▸ **ACTIVITY**: Arrange the lines of the material as a JSON list of strings, one string per line, starting with the line that contains "coordinates (294, 149)." and going on through the line that contains "The width and height of the screenshot is (1080, 515).". Include only those lines.

▸ **Stored data**:
+-------+

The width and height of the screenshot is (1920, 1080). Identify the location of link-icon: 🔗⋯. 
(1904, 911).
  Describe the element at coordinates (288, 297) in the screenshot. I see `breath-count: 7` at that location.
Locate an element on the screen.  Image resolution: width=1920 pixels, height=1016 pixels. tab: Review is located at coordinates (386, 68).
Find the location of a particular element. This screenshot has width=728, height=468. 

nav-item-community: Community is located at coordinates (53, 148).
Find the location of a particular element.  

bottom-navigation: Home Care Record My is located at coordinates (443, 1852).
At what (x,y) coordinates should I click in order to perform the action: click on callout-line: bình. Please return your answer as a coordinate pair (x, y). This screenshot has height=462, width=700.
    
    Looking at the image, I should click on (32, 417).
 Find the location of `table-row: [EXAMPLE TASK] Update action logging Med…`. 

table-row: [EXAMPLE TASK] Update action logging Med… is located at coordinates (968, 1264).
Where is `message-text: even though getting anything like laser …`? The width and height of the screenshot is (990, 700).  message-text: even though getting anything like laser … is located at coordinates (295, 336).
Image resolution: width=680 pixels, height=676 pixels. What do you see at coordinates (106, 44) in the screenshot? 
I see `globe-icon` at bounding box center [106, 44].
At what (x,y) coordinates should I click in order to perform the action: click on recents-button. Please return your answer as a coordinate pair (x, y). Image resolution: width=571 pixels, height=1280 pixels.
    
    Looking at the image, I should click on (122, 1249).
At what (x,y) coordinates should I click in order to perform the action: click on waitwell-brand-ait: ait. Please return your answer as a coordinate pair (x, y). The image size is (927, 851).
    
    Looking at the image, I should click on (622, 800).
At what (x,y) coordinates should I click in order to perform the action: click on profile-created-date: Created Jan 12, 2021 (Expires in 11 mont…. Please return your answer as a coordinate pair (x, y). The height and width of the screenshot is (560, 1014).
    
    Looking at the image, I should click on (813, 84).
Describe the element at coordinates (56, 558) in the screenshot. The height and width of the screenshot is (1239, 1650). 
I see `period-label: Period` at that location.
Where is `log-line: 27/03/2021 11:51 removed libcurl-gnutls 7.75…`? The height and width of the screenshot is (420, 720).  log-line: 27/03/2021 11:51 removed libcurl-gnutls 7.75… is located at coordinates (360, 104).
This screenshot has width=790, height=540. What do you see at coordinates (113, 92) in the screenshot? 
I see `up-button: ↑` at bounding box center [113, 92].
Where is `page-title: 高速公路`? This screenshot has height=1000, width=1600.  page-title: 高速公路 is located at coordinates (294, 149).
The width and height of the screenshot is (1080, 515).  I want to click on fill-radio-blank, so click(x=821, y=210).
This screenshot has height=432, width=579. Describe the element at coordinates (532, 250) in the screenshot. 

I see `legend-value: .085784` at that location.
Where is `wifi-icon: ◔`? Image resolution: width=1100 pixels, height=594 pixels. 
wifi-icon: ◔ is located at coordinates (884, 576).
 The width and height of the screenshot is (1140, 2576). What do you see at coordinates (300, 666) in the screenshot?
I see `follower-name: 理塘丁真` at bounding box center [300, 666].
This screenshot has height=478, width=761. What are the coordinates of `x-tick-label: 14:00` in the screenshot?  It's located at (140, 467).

+-------+

▸ **EXPECTED ANSWER**:
[
  "Where is `page-title: 高速公路`? This screenshot has height=1000, width=1600.  page-title: 高速公路 is located at coordinates (294, 149).",
  "The width and height of the screenshot is (1080, 515).  I want to click on fill-radio-blank, so click(x=821, y=210)."
]